This is now coming together nicely, but when we try running it across our entire customer base it takes over an hour. That can’t be right, so what’s happening? The HiveContext we’re using to read data into an RDD uses a single partition, meaning a single Yarn container to do all of the work. We should probably repartition the data to speed this up.

#
# Work out the number of partitions we need based on 150K customers per executor
# seems to be a fair trade off for processing speed.  If this partition stage is
# skipped the process takes over an hour.
#
NumberOfCustomers = dfCustomers.count()
NumberOfPartitions = max(NumberOfCustomers / 150000, 1)
rddCustomers = (
    dfCustomers
    .repartition(NumberOfPartitions)
    .map(lambda c: fixrecord(c))
    )

By dynamically repartitioning the data to paritions of up to 150,000 records we managed to speed this up to just a few minutes across the entire customer base.

◆ ◆ ◆

## Short problem 1
In the Spark repartitioning passage, how many customers per executor is the partition count based on?

◆ ◆ ◆

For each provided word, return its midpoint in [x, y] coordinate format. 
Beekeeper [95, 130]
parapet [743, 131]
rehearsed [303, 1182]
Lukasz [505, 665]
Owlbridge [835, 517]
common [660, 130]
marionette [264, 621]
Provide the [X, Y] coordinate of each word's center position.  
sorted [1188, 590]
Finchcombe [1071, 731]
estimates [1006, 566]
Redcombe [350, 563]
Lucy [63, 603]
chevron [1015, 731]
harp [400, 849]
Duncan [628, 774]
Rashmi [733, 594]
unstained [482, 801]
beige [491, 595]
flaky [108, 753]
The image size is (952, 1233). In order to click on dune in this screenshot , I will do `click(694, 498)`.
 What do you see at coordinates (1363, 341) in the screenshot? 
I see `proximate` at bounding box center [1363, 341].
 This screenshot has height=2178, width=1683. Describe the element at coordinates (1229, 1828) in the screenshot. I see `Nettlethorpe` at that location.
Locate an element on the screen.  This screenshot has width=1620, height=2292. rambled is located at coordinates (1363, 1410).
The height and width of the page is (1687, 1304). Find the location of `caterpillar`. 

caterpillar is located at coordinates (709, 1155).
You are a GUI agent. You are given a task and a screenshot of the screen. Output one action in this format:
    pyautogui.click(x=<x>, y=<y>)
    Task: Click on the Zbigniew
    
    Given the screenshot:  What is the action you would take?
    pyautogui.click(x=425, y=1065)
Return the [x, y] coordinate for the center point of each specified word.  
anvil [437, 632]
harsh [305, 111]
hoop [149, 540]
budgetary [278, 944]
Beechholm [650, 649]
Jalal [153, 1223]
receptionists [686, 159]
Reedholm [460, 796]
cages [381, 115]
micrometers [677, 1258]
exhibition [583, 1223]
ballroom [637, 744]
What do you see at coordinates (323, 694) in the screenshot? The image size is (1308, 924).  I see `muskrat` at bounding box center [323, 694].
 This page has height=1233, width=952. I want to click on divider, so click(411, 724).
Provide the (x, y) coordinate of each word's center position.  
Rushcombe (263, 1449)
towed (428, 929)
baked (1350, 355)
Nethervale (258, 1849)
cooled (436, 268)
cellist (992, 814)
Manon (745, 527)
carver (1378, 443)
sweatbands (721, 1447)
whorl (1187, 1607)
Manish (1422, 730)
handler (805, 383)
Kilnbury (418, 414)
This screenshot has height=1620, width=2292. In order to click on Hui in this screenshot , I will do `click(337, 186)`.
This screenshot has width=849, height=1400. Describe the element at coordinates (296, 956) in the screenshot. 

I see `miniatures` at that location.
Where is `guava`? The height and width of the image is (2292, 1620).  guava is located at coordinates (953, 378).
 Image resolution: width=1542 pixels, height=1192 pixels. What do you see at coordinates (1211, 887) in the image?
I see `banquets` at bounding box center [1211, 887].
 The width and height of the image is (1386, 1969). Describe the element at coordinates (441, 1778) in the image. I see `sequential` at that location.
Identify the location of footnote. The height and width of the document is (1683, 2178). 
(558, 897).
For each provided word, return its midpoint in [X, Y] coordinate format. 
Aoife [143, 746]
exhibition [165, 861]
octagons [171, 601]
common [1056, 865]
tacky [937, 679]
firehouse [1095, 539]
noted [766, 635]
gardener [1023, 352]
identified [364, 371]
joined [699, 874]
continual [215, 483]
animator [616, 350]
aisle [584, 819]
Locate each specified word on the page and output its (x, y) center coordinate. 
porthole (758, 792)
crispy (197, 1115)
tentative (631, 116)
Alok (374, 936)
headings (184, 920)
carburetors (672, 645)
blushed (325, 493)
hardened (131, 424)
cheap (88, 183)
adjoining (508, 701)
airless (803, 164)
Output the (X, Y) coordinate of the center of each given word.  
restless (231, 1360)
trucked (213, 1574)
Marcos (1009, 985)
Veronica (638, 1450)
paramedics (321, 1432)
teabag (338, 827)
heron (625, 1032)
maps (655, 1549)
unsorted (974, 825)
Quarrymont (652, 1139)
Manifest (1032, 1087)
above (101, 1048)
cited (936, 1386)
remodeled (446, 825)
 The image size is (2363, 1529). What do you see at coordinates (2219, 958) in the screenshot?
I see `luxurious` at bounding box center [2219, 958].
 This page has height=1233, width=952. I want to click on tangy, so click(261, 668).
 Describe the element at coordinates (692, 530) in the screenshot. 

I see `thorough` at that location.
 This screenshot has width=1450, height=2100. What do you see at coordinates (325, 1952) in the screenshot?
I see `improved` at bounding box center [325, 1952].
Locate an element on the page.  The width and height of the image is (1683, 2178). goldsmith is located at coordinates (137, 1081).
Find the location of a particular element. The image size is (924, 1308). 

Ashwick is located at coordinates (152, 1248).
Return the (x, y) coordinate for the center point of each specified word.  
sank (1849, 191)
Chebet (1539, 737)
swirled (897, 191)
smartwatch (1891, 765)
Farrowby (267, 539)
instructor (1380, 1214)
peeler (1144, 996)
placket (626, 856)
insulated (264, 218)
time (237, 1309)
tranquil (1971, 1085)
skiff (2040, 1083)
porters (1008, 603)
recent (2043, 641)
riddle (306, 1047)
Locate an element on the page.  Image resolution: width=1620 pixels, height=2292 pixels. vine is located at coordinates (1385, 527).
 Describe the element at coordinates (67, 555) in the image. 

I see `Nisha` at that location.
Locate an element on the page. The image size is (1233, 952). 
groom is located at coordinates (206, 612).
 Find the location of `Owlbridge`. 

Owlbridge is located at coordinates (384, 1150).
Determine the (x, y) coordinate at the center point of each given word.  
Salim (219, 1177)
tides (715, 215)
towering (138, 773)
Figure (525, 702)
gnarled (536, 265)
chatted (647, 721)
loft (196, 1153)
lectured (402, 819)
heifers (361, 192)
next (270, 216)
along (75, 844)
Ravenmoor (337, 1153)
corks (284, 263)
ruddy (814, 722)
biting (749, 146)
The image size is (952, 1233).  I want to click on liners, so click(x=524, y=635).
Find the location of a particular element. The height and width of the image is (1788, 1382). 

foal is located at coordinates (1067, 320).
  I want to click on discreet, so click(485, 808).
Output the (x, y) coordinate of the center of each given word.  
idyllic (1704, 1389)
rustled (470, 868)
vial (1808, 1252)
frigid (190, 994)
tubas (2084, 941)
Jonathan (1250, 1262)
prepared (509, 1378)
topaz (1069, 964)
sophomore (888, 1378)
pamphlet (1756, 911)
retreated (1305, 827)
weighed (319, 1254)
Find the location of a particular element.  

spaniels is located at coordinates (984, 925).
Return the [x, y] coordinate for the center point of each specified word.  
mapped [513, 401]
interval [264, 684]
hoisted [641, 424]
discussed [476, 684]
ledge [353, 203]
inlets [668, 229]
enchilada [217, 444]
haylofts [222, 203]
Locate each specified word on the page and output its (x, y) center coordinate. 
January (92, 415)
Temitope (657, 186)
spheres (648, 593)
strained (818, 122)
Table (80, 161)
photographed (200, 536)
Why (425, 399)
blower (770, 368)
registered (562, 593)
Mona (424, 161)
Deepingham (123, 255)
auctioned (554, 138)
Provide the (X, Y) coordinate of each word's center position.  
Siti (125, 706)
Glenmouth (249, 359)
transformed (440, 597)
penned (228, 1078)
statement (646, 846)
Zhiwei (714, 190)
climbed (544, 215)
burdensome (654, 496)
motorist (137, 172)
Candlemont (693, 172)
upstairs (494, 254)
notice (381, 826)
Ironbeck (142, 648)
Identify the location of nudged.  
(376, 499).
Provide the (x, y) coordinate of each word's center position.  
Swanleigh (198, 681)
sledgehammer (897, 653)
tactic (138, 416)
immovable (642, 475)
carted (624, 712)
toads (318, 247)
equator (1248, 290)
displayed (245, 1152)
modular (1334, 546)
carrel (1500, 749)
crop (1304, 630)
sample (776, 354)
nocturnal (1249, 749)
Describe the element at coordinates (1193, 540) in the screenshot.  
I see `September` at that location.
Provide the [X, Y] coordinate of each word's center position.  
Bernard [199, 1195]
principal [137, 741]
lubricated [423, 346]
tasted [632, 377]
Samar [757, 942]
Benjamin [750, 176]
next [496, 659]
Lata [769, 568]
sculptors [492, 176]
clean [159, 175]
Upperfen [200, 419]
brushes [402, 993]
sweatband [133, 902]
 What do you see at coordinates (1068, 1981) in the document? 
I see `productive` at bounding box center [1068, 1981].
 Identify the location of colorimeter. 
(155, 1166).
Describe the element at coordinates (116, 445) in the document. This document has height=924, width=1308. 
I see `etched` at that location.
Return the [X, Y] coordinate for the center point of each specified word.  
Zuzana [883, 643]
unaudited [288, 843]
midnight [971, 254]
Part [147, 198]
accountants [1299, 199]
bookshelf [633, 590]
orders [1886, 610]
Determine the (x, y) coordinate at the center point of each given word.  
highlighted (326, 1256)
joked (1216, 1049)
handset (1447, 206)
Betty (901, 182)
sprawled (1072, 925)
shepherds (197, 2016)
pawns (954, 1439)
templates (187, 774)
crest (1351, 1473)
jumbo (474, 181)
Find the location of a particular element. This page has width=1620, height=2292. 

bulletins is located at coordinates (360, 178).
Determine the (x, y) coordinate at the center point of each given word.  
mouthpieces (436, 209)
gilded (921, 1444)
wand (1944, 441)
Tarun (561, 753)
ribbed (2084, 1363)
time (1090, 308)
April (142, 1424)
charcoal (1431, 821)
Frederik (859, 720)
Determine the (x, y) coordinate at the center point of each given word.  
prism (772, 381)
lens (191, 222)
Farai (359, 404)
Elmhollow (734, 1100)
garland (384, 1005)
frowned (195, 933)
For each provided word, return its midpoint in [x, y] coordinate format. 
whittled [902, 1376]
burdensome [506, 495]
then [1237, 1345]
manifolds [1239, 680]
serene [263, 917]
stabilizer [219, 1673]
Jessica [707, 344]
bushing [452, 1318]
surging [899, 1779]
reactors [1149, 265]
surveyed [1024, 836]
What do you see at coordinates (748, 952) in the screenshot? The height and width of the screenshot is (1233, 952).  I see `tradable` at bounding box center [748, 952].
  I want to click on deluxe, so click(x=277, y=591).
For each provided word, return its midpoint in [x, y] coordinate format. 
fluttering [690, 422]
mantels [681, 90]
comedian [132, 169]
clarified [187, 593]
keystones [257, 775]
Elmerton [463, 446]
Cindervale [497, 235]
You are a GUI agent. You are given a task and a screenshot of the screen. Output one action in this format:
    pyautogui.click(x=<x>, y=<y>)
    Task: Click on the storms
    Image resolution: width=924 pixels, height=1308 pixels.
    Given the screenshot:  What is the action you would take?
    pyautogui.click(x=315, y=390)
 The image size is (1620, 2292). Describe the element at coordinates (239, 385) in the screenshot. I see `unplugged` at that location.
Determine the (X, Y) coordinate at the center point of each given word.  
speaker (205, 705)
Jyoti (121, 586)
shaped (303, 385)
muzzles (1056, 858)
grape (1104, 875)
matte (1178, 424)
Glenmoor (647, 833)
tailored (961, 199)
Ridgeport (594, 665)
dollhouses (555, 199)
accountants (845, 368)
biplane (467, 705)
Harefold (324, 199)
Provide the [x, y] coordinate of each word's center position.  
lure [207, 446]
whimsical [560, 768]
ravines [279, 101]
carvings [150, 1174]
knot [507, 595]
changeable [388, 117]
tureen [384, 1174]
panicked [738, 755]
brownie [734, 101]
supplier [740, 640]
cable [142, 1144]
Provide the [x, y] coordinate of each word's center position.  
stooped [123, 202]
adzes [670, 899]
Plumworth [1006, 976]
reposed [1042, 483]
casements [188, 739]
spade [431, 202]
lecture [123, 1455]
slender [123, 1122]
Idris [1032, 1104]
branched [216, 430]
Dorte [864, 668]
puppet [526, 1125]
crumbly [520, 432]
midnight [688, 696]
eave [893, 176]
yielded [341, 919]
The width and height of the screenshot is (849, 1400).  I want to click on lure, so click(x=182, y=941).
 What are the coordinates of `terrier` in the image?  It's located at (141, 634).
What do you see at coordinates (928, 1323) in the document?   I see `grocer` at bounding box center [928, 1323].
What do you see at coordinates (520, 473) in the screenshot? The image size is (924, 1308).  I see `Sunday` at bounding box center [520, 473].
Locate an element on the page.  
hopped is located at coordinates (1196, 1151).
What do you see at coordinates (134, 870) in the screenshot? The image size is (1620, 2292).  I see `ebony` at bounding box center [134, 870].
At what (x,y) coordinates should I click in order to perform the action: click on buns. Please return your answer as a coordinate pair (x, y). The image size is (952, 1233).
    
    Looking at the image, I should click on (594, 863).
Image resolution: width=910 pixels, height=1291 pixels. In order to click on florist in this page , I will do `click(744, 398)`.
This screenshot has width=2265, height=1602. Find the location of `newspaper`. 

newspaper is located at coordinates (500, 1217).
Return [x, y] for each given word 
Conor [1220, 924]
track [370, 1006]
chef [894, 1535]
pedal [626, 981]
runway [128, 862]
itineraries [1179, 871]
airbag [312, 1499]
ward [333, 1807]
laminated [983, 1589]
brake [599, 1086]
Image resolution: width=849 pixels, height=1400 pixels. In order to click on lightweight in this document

◆ ◆ ◆

## Short problem 2
Reproduce the listing verbatim, from its first line through the line containing "Redcombe [350, 563]", with both ends included.

## Task result 1
150,000 customers per executor.

## Task result 2
For each provided word, return its midpoint in [x, y] coordinate format. 
Beekeeper [95, 130]
parapet [743, 131]
rehearsed [303, 1182]
Lukasz [505, 665]
Owlbridge [835, 517]
common [660, 130]
marionette [264, 621]
Provide the [X, Y] coordinate of each word's center position.  
sorted [1188, 590]
Finchcombe [1071, 731]
estimates [1006, 566]
Redcombe [350, 563]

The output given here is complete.